Like Fargo, there’s reason for cautious optimism. Stephen Sodenbergh has had a storied career as a film director and a creative drive that has seen him dabble in all sorts of genres and styles. For a guy that ‘retired’ not too long ago, its amazing to see his output here. The first season of The Knick is already in the can and Sodenbergh has directed all ten episodes. That’s a hell of a way to keep busy in retirement.
The show stars Clive Owen, a reliably great actor who I feel never does as much high profile work as he could or should. Owen plays Doctor John Thackery, a vain but brilliant surgeon who leads his field in experimental surgery but has an abrasive personality and a crippling drug addiction. Victorian-era House in other words.
Thackery is unexpectedly promoted to head surgeon at the Knickerbocker Hospital when his mentor Dr Christianson kills himself after he loses his tenth consecutive patient.
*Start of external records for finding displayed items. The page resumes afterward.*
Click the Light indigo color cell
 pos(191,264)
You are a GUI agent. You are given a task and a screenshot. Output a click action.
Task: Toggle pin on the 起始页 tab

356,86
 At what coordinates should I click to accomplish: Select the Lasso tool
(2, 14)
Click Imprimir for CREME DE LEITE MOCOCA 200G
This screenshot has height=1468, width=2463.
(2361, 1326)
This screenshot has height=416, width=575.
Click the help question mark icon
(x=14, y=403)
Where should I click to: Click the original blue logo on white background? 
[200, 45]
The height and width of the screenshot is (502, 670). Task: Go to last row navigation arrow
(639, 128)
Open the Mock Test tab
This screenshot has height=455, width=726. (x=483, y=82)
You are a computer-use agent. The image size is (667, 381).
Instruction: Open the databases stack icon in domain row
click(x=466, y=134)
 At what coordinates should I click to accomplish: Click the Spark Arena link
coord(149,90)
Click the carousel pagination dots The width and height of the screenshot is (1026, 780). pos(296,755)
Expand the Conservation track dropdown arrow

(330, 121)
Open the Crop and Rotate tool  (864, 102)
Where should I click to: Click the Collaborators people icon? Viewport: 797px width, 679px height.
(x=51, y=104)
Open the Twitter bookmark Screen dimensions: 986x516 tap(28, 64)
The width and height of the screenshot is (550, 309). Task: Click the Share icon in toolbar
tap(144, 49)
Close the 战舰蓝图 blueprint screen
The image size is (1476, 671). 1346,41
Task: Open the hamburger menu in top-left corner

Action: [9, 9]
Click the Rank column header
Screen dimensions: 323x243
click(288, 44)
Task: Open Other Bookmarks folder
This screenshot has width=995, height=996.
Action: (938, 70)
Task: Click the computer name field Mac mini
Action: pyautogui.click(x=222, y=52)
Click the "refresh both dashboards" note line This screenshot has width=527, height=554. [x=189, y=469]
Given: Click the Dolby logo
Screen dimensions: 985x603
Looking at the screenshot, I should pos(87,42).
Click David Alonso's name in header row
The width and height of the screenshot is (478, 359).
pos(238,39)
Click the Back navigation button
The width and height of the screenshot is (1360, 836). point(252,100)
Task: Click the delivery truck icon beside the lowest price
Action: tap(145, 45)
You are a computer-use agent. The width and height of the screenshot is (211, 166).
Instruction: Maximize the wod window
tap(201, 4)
Thackery is very direct in his approach and doesn’t suffer fools gladly as we see in an early scene when he scolds Nurse Elkins for her sloppy work tending to the stiches of a patient. His social politics are put to the test in his new role when he finds himself reporting to a woman – Cornelia Robertson – the daughter of the man who keeps the hospital funded. Robertson hires a black surgeon Algernon Edwards who Thackery flatly refuses to work with, claiming that the colour of his skin will turn away prospective patients.
We don’t really get the full measure of Thackery’s character in the pilot. Is he pragmatic or is he a bigot? Likely, he is both. The show gets the ball rolling on a number of interesting sub plots including a chain smoking nun Sister Harriet who draws the attention of the ambulance driver Mr Clearly. There’s also a corrupt health inspector named Speight who intercepts sick and dying immigrants in the slums of New York in return for cash payment from the hospital.
The Knick has the potential to be a creative and thought provoking show that transcends the hospital procedural trappings that it inhibits. The presence of Clive Owen and Stephen Sodenbergh give the show plenty of potential. Alternatively it might simply end up as a run-of-the-mill hospital drama updated for today’s audiences by including the prerequisite shock value content that brings it in line with its contemporaries. We shall see.